* [Source data]
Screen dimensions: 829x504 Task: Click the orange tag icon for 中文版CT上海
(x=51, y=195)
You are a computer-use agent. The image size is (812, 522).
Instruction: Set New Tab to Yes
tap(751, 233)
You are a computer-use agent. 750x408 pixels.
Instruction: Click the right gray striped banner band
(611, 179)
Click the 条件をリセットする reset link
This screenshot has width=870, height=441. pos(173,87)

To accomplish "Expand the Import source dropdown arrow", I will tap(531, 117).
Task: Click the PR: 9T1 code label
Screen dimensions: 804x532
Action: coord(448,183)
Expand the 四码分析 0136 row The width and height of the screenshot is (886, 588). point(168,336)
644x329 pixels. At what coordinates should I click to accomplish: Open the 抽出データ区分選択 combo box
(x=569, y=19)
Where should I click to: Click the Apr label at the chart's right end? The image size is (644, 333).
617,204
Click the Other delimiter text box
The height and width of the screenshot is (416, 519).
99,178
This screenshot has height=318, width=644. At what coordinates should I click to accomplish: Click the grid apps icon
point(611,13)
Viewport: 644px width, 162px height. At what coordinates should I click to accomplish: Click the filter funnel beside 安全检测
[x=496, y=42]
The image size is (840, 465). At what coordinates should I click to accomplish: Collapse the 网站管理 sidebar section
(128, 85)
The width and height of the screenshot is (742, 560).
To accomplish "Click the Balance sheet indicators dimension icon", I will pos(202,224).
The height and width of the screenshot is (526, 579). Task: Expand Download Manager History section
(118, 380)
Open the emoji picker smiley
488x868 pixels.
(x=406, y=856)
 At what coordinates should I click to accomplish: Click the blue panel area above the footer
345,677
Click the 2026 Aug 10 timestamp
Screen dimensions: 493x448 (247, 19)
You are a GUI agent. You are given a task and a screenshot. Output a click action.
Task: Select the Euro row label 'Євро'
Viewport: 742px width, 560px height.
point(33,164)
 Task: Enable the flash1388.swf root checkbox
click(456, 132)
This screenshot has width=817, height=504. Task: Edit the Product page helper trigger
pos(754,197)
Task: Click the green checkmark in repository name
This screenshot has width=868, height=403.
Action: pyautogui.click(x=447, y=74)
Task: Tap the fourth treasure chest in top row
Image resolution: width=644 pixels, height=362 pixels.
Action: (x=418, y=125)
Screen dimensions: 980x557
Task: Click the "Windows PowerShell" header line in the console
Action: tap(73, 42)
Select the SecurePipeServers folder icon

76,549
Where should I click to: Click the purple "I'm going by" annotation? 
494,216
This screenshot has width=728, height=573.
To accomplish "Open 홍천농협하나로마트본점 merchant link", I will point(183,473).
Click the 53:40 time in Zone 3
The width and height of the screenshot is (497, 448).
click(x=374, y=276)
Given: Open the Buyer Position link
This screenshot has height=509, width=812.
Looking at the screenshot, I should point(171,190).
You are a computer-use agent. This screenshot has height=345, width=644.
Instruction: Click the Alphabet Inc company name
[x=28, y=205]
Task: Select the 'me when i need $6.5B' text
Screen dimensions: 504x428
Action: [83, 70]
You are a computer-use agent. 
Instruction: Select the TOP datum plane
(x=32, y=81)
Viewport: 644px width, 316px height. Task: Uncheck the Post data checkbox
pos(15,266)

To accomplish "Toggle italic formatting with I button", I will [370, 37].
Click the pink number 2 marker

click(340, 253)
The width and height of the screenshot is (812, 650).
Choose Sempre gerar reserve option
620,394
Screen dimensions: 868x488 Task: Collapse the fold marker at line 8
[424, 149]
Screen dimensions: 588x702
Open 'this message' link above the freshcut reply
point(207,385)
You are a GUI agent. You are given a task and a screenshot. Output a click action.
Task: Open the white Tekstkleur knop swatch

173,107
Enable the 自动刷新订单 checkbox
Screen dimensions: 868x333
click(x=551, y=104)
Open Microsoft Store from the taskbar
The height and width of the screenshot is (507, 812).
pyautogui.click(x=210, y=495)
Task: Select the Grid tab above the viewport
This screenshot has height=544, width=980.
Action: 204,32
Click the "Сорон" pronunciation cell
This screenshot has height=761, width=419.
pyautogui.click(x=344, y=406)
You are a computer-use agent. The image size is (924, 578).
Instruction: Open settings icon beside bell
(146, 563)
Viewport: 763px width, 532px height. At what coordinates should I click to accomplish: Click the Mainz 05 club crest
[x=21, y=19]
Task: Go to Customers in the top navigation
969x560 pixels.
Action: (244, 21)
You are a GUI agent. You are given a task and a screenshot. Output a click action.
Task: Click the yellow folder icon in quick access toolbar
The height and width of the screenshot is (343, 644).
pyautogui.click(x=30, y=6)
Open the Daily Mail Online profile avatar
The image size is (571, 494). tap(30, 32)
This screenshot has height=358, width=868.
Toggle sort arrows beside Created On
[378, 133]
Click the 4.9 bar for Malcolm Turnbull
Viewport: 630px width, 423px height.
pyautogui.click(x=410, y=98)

* [Work order]
Reproduce each record exactly as it appears.

* [Task response]
Screen dimensions: 829x504 Task: Click the orange tag icon for 中文版CT上海
(x=51, y=195)
You are a computer-use agent. The image size is (812, 522).
Instruction: Set New Tab to Yes
tap(751, 233)
You are a computer-use agent. 750x408 pixels.
Instruction: Click the right gray striped banner band
(611, 179)
Click the 条件をリセットする reset link
This screenshot has width=870, height=441. pos(173,87)

To accomplish "Expand the Import source dropdown arrow", I will tap(531, 117).
Task: Click the PR: 9T1 code label
Screen dimensions: 804x532
Action: coord(448,183)
Expand the 四码分析 0136 row The width and height of the screenshot is (886, 588). point(168,336)
644x329 pixels. At what coordinates should I click to accomplish: Open the 抽出データ区分選択 combo box
(x=569, y=19)
Where should I click to: Click the Apr label at the chart's right end? The image size is (644, 333).
617,204
Click the Other delimiter text box
The height and width of the screenshot is (416, 519).
99,178
This screenshot has height=318, width=644. At what coordinates should I click to accomplish: Click the grid apps icon
point(611,13)
Viewport: 644px width, 162px height. At what coordinates should I click to accomplish: Click the filter funnel beside 安全检测
[x=496, y=42]
The image size is (840, 465). At what coordinates should I click to accomplish: Collapse the 网站管理 sidebar section
(128, 85)
The width and height of the screenshot is (742, 560).
To accomplish "Click the Balance sheet indicators dimension icon", I will pos(202,224).
The height and width of the screenshot is (526, 579). Task: Expand Download Manager History section
(118, 380)
Open the emoji picker smiley
488x868 pixels.
(x=406, y=856)
 At what coordinates should I click to accomplish: Click the blue panel area above the footer
345,677
Click the 2026 Aug 10 timestamp
Screen dimensions: 493x448 (247, 19)
You are a GUI agent. You are given a task and a screenshot. Output a click action.
Task: Select the Euro row label 'Євро'
Viewport: 742px width, 560px height.
point(33,164)
 Task: Enable the flash1388.swf root checkbox
click(456, 132)
This screenshot has width=817, height=504. Task: Edit the Product page helper trigger
pos(754,197)
Task: Click the green checkmark in repository name
This screenshot has width=868, height=403.
Action: pyautogui.click(x=447, y=74)
Task: Tap the fourth treasure chest in top row
Image resolution: width=644 pixels, height=362 pixels.
Action: (x=418, y=125)
Screen dimensions: 980x557
Task: Click the "Windows PowerShell" header line in the console
Action: tap(73, 42)
Select the SecurePipeServers folder icon

76,549
Where should I click to: Click the purple "I'm going by" annotation? 
494,216
This screenshot has width=728, height=573.
To accomplish "Open 홍천농협하나로마트본점 merchant link", I will point(183,473).
Click the 53:40 time in Zone 3
The width and height of the screenshot is (497, 448).
click(x=374, y=276)
Given: Open the Buyer Position link
This screenshot has height=509, width=812.
Looking at the screenshot, I should point(171,190).
You are a computer-use agent. This screenshot has height=345, width=644.
Instruction: Click the Alphabet Inc company name
[x=28, y=205]
Task: Select the 'me when i need $6.5B' text
Screen dimensions: 504x428
Action: [83, 70]
You are a computer-use agent. 
Instruction: Select the TOP datum plane
(x=32, y=81)
Viewport: 644px width, 316px height. Task: Uncheck the Post data checkbox
pos(15,266)

To accomplish "Toggle italic formatting with I button", I will [370, 37].
Click the pink number 2 marker

click(340, 253)
The width and height of the screenshot is (812, 650).
Choose Sempre gerar reserve option
620,394
Screen dimensions: 868x488 Task: Collapse the fold marker at line 8
[424, 149]
Screen dimensions: 588x702
Open 'this message' link above the freshcut reply
point(207,385)
You are a GUI agent. You are given a task and a screenshot. Output a click action.
Task: Open the white Tekstkleur knop swatch

173,107
Enable the 自动刷新订单 checkbox
Screen dimensions: 868x333
click(x=551, y=104)
Open Microsoft Store from the taskbar
The height and width of the screenshot is (507, 812).
pyautogui.click(x=210, y=495)
Task: Select the Grid tab above the viewport
This screenshot has height=544, width=980.
Action: 204,32
Click the "Сорон" pronunciation cell
This screenshot has height=761, width=419.
pyautogui.click(x=344, y=406)
You are a computer-use agent. The image size is (924, 578).
Instruction: Open settings icon beside bell
(146, 563)
Viewport: 763px width, 532px height. At what coordinates should I click to accomplish: Click the Mainz 05 club crest
[x=21, y=19]
Task: Go to Customers in the top navigation
969x560 pixels.
Action: (244, 21)
You are a GUI agent. You are given a task and a screenshot. Output a click action.
Task: Click the yellow folder icon in quick access toolbar
The height and width of the screenshot is (343, 644).
pyautogui.click(x=30, y=6)
Open the Daily Mail Online profile avatar
The image size is (571, 494). tap(30, 32)
This screenshot has height=358, width=868.
Toggle sort arrows beside Created On
[378, 133]
Click the 4.9 bar for Malcolm Turnbull
Viewport: 630px width, 423px height.
pyautogui.click(x=410, y=98)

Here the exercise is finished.